Right on target, enggak ada istilahnya beneran langsung selesai, apalagi ditutup begitu saja kalau Jemi belum membahas tentang apa yang terjadi di antara gue sama dia. Gue enggak ragu untuk bilang gue sangat handal menebak Jemi because I’m his target too, for him to go home, for sharing, and so on. Bahkan jika Jemi meminta udah-pun, dia yang bakalan terus ngelanjutin.
“Tapi enggak seharusnya mereka pake jepretan aku terus kirim itu ke base? You know that’s not polite, right? You should have taken action if you — ”

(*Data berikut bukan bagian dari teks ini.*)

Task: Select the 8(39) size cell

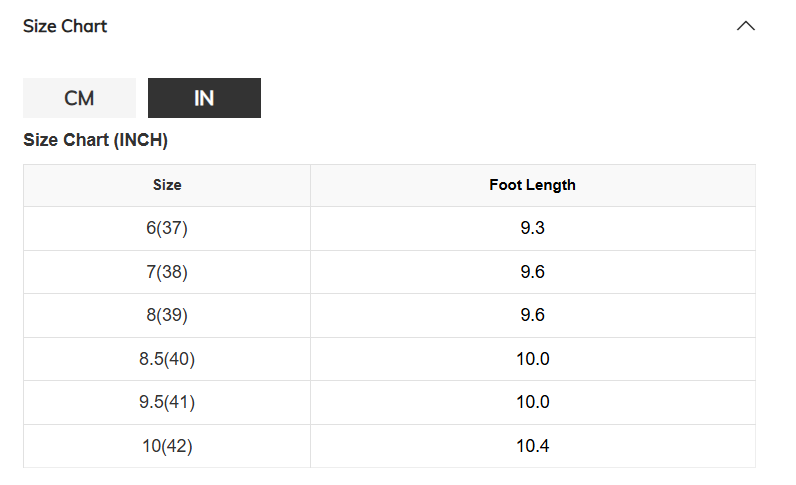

“I don’t need to take action to stop it all if it’s out of my control, in fact. I just focus on making you comfortable with me, Kay.”

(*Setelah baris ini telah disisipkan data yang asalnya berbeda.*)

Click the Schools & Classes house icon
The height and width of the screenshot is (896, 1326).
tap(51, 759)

“I’m not comfortable with all that, Jem! I get so mad when you’re adored and even gawked at. Ada yang bilang mau jadi pacar kamu lah, aku merasa enggak dihargai as your real girlfriend tau gak? Kalau paham perasaan aku, kamu bakalan berhentiin itu….” Nada bicara gue beneran naik turun, di awal rasanya gue pengen banget meledak tapi di ujungnya gue cuma bisa pasrah kalau seharusnya Jemi bisa paham perasaan gue sekarang. It really hurts me to see it. I’m not good at controlling everything, but this is my feeling and it’s valid, right?

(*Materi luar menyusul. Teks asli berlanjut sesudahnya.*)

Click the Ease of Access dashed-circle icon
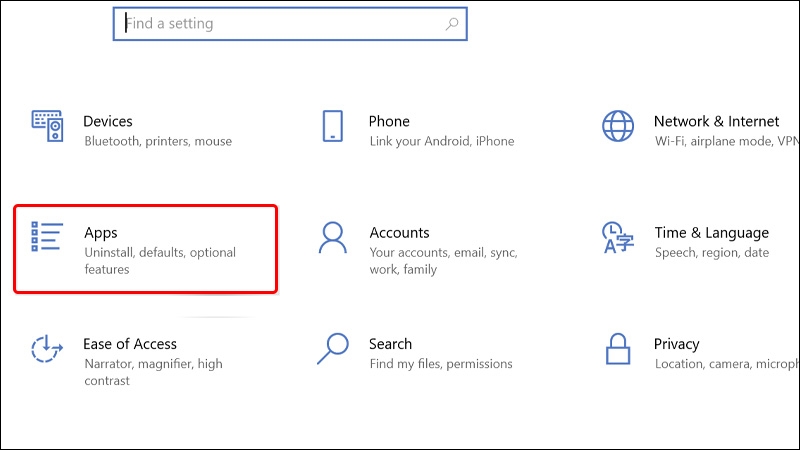 coord(47,348)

“Kita bahas ini sebenernya enggak cuma sekali dua kali — ”
“Dan kamu masih minta aku for don’t take that seriously? You have got to be kidding me, Jem?” Rasanya gue mau teriak, memang dia aja yang bisa motong pembicaraan gue?
“Aku enggak minta kayak gitu, Kaylee…” nada bicaranya merendah, kayaknya dia juga udah capek, “Aku cuma mau minta kamu paham, itu beneran di luar kendali aku. Aku mana tau bakalan ada yang kasih reaksi kayak gitu. Like a ‘mau jadi pacar kak Jemi.’ Or something like that. Hal kayak gitu enggak seharusnya kamu lempar rasa marah kamu ke aku, Kay. You can ask me clearly if you want me to tell that people to stop that kind of thing, tapi aku sendiri enggak bisa menjamin itu beneran stop completely. Since — ”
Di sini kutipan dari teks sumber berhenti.